**Written exercise**: Copy verbatim the stretch of data from the line containing "Open the Builder module switcher popup" through the end of the data, both included.

┄┄┄┄┄┄

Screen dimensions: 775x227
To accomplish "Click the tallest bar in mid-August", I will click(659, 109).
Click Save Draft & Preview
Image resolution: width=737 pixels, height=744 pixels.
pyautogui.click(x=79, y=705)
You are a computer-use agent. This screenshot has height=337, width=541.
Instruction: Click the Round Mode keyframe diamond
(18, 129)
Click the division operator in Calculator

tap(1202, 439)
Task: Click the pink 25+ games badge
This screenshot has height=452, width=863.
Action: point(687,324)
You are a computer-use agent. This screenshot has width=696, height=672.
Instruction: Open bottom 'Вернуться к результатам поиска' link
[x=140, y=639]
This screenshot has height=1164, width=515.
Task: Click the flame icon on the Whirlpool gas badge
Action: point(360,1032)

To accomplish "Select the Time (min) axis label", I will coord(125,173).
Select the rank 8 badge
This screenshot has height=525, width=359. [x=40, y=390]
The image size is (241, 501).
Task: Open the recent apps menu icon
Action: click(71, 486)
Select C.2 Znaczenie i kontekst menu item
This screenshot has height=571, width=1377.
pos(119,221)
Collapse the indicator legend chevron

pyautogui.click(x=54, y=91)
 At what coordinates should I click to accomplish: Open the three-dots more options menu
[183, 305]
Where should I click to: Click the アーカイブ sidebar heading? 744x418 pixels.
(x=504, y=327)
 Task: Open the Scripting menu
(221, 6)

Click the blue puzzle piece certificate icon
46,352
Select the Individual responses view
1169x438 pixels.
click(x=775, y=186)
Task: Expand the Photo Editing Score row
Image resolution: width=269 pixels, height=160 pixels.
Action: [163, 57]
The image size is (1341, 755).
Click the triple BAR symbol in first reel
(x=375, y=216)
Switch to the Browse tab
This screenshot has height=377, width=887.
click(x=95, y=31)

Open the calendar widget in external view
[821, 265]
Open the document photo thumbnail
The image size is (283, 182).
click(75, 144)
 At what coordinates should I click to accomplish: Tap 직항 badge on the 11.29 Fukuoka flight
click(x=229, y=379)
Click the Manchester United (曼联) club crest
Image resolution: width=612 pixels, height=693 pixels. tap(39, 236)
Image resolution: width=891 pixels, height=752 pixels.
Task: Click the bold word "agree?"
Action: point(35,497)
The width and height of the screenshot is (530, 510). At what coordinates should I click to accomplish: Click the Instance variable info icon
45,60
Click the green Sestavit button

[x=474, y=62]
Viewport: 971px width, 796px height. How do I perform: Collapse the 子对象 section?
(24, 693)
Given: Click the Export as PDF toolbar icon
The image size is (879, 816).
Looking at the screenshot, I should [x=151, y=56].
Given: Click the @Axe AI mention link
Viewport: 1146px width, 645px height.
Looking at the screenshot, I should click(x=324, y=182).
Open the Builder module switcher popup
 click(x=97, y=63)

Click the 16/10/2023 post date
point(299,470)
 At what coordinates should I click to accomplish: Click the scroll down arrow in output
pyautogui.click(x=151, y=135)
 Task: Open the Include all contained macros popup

┄┄┄┄┄┄

**Reply to the task**:
Open the Builder module switcher popup
 click(x=97, y=63)

Click the 16/10/2023 post date
point(299,470)
 At what coordinates should I click to accomplish: Click the scroll down arrow in output
pyautogui.click(x=151, y=135)
 Task: Open the Include all contained macros popup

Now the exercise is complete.